Maheu apparaît dès les premières pages de Germinal (1885) comme un homme dans la plénitude physique de la trentaine, mais déjà marqué par l'épuisement du travail souterrain. Zola le décrit avec une précision quasi clinique : taille moyenne, muscles saillants, peau noircie par le charbon — un corps d'abord, avant d'être une conscience. Cette présentation n'est pas anodine. En faisant de Maheu un être avant tout charnel, le romancier ancre d'emblée le personnage dans la logique naturaliste : l'homme est le produit de son milieu, et ce milieu, la fosse du Voreux, est littéralement inscrit dans sa chair. Chef d'équipe respecté, père de sept enfants, époux de la Maheude, il occupe le centre d'un réseau familial et social dense dont il est le pivot fragile.
Ce qui distingue Maheu de la masse anonyme des mineurs, c'est une forme de dignité tranquille que Zola oppose à la brutalité de Chaval ou à la résignation passive des vieux ouvriers. Maheu n'est pas un révolté par nature : il est, au départ, un homme qui accepte son sort parce qu'il n'a jamais imaginé qu'il pût en être autrement. Lorsque Étienne Lantier — le jeune militant qui arrive à Montsou au début du roman — commence à lui parler d'organisation ouvrière et de droits, Maheu écoute d'abord avec méfiance, presque avec gêne. Cette réticence initiale révèle une contradiction fondamentale chez lui : il souffre, il voit souffrir les siens, mais des générations d'obéissance ont fait de la protestation quelque chose d'inimaginable, presque d'inconvenant.
Zola montre cette intériorisation de la domination avec une grande finesse. Dans la partie II du roman, lors d'une scène où Maheu doit exposer les doléances de son équipe au porion, il trouve les mots justes, dit ce qui est vrai — mais les dit si bas, avec une telle humilité de posture, qu'il semble lui-même s'excuser d'avoir raison. Le pouvoir n'a même plus besoin de le contraindre : il s'est contraint lui-même.

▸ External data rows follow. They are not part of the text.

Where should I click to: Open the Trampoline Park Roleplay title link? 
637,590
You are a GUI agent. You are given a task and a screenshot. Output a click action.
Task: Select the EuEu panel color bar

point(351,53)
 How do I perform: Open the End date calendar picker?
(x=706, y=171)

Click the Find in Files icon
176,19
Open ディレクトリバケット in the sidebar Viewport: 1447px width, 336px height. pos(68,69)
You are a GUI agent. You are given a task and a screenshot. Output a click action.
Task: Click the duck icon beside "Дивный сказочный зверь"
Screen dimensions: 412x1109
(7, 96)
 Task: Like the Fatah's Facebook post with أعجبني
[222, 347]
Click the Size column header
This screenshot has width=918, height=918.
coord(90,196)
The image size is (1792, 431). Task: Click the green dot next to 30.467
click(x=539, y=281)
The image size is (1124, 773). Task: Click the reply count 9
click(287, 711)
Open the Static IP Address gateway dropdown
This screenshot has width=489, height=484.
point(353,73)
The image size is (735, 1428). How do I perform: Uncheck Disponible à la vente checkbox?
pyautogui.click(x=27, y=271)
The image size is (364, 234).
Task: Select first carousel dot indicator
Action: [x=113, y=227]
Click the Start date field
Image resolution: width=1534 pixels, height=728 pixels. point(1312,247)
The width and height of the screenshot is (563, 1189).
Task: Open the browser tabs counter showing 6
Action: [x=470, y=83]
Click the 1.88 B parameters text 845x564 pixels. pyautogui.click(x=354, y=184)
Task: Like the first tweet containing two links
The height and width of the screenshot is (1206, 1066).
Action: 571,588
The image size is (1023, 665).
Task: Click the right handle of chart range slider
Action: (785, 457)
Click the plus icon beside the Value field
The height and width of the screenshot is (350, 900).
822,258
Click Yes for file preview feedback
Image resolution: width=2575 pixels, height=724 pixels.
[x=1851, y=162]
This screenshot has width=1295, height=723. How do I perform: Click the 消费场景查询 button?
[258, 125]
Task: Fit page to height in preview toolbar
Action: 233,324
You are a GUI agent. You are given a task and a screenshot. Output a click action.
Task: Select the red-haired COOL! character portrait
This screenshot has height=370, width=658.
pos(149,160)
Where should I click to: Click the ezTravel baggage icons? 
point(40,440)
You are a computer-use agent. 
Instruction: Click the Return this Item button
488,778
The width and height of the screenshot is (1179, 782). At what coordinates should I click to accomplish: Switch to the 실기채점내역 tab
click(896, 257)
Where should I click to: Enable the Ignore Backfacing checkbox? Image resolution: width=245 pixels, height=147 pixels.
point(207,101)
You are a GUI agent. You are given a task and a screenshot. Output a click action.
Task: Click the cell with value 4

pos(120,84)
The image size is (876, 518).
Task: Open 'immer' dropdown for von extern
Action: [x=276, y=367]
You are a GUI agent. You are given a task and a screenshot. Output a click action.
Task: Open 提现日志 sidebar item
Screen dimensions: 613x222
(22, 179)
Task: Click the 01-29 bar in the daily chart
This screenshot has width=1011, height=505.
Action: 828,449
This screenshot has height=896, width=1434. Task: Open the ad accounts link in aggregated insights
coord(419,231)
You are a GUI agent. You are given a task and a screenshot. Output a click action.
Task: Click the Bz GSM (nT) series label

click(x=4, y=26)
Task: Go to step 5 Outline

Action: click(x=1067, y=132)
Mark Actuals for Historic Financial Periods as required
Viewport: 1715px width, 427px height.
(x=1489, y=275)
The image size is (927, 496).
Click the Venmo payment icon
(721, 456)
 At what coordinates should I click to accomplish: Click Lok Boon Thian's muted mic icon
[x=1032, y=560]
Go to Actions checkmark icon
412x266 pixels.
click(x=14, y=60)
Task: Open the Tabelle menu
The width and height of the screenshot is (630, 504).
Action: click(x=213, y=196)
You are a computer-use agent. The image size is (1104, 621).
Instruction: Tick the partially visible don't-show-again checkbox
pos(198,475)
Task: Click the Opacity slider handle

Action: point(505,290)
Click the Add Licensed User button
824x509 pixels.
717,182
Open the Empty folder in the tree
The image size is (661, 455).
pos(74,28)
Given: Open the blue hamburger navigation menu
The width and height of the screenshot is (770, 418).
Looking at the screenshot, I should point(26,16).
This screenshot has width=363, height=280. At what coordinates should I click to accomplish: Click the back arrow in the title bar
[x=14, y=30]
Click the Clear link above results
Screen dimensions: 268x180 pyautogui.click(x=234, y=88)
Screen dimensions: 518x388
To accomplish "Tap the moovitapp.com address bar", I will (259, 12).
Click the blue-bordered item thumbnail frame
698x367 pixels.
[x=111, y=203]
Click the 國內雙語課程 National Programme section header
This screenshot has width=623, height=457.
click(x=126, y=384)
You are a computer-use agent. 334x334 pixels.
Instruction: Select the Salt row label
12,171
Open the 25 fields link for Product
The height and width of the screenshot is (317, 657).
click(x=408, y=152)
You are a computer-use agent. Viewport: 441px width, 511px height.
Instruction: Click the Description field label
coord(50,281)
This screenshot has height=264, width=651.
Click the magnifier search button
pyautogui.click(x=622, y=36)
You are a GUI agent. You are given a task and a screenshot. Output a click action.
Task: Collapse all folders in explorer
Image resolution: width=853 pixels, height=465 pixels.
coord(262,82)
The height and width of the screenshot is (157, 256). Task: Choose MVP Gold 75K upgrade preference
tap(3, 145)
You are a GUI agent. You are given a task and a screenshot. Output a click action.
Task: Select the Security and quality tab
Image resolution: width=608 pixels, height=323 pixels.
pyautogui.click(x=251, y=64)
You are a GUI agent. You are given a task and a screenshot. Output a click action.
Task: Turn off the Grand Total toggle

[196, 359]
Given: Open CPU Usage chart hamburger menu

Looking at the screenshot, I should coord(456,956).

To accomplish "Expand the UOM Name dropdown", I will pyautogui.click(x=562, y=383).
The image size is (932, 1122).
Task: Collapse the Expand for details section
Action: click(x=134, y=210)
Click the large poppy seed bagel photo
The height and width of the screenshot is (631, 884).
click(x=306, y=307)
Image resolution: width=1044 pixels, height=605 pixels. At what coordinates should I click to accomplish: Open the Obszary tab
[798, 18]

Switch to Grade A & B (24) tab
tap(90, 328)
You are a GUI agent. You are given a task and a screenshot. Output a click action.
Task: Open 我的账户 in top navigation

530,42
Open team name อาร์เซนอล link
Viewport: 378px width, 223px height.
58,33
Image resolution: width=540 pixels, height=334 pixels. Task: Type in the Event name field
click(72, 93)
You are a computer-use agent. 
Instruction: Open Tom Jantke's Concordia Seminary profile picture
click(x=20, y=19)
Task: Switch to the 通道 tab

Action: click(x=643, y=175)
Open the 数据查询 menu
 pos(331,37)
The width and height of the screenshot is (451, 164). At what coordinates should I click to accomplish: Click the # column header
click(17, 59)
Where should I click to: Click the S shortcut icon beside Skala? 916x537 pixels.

L'évolution de Maheu au fil du roman est celle d'un éveil douloureux et inachevé. La grève qui éclate à partir de la quatrième partie le transforme progressivement en porte-parole involontaire de la colère collective. Dans la célèbre scène de confrontation avec M. Hennebeau, le directeur des mines (partie V), Maheu prend la parole au nom des grévistes avec une éloquence sobre qui tranche sur la rhétorique enflammée d'Étienne. Nous crevons de faim
, dit-il en substance — et c'est justement la nudité de cette formule qui la rend accablante. Il ne réclame pas l'égalité abstraite ; il réclame de manger. Zola place ainsi Maheu du côté de l'urgence concrète, là où Étienne habite encore le territoire des idées.
Cette montée en puissance rend sa mort d'autant plus bouleversante. Abattu par les soldats lors de la fusillade de Montsou (partie VII), Maheu ne meurt pas en martyr conscient : il meurt en homme qui avait à peine commencé à comprendre que sa vie valait la peine d'être défendue. Zola refuse le sacrifice héroïque ; il impose la mort bête, absurde, qui est la seule mort réelle.
Dans l'architecture du roman, Maheu fonctionne comme le contrepoint humain d'Étienne Lantier. Là où Étienne pense le mouvement ouvrier, Maheu le vit et le subit. La relation entre les deux hommes — faite d'admiration réciproque, de confiance progressive et d'une légère distance de classe (Étienne est plus instruit) — est l'une des plus finement travaillées de Germinal. Elle permet à Zola de montrer que la lutte sociale ne saurait se réduire à ses théoriciens : elle a besoin de ces corps ordinaires, de ces pères de famille qui hésitent longtemps avant de lever le poing, et qui paient le prix le plus élevé.